To start making progress towards wrangling shadow IT, Vogel recommends a different approach: “IT leaders need to focus on building stronger relationships with the C-Suite and line-of-business leaders to better understand what high value tasks/activities need to be accomplished. Once gathered, that knowledge and insight can be used to provide solutions or platforms that can help the business better accomplish their goals, such as increasing effectiveness and efficiency.” In other words, it’s a two-way street in which the IT/security team needs to listen and learn and then use that information to influence decision making. It is, of course, in the best interest of the C-suite to reign in shadow IT, says Vogel, as doing so decreases business risk. Unfortunately, though, in today’s business climate a breach or cyber attack is seen as a line item, a cost of doing business—not a strategic business risk.
This thinking needs to change.
Security teams have historically not been terribly effective at translating security risk into business risk, hence the need for better business alignment and leadership. For the C-suite to trust security, even if a CISO has been appointed, security needs to stop talking about what bad things can happen and focus on how security enables business advancement. How does including security in the decision to purchase or use a new cloud service or third-party app help the business? What are the potential gains of doing so? What are the tangible risks if security is an afterthought (or never introduced)? How much money can be saved? What is the time savings? What is the likely cost of a data breach?
Vogel advises clients to paint a picture for the C-suite that illustrates how better security/business alignment leads, for instance, to a more controlled software procurement process which, in turn, ensures higher efficiency in budget spend. In other words, working together directly contributes to the organization’s balance sheet. What executive wouldn’t want to hear that? By approaching the shadow IT problem in this fashion, as opposed to a gladiator death match, the business gains a partner and security earns a role in software or technology service acquisition. “Treat shadow IT it as a business problem,” offers Vogel, “not an ‘IT-only’ problem."
When Shadow IT is managed by the C-Suite instead of IT it becomes a business driver and source of innovation. It’s up to security and IT teams, though, says Vogel, to convince executives that there is a more cooperative approach to “internal service improvement of corporate applications—making sure the business is giving its workers the most effective tool(s) to complete their job (i.e., providing the right tool for the right task mentality).”

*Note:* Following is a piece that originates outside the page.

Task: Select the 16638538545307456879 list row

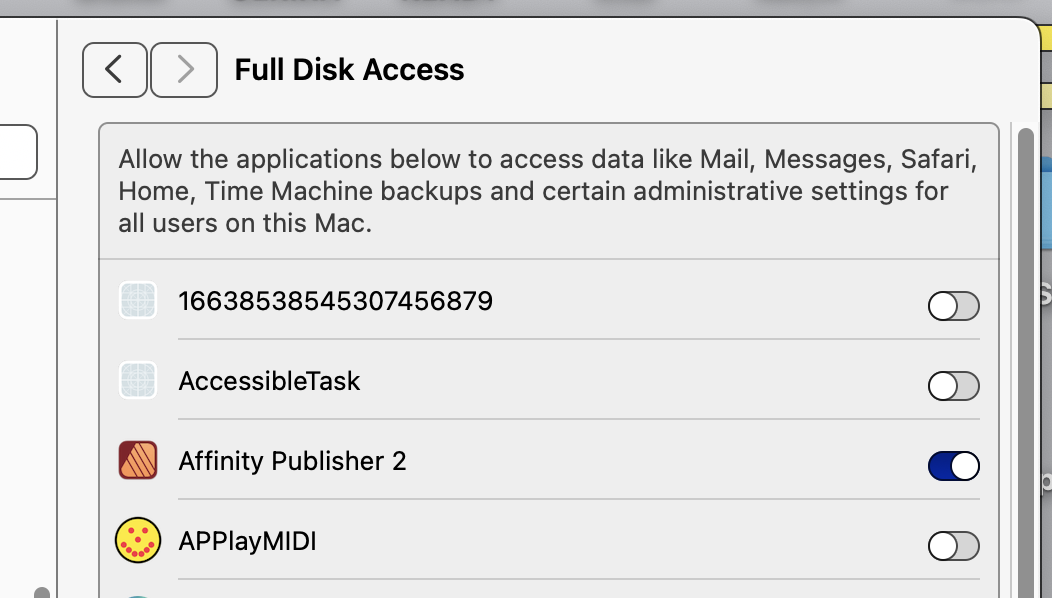Action: pos(549,300)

Currently, few CEOs and CFOs consider shadow IT a problem for the business, which is why they present a risk. If the leaders of the business don’t have an interest in reigning in shadow IT, security/IT can’t reasonably expect departmental units to care either. After all, their focus is on driving business; it’s your job to secure their “stuff.” It is incumbent upon security and IT teams to demonstrate to the C-suite why shadow IT is holding back the business—in terms of both cyber and business risk.
Shadow IT will never be eradicated, but security has a much stronger chance of stopping insecure implementations if security review is a step in the procurement process. Muscling security into business operations hasn’t been effective to date, so perhaps looking at the problem as an opportunity to step up leadership skills and work cooperatively with business leaders will yield improved results. Strive to bridge the disconnect with the business by showing leaders the business benefit of working together. Don’t focus on FUD (fear, uncertainty, and doubt); explain the risks and the benefits and you’ll be off on clear footing.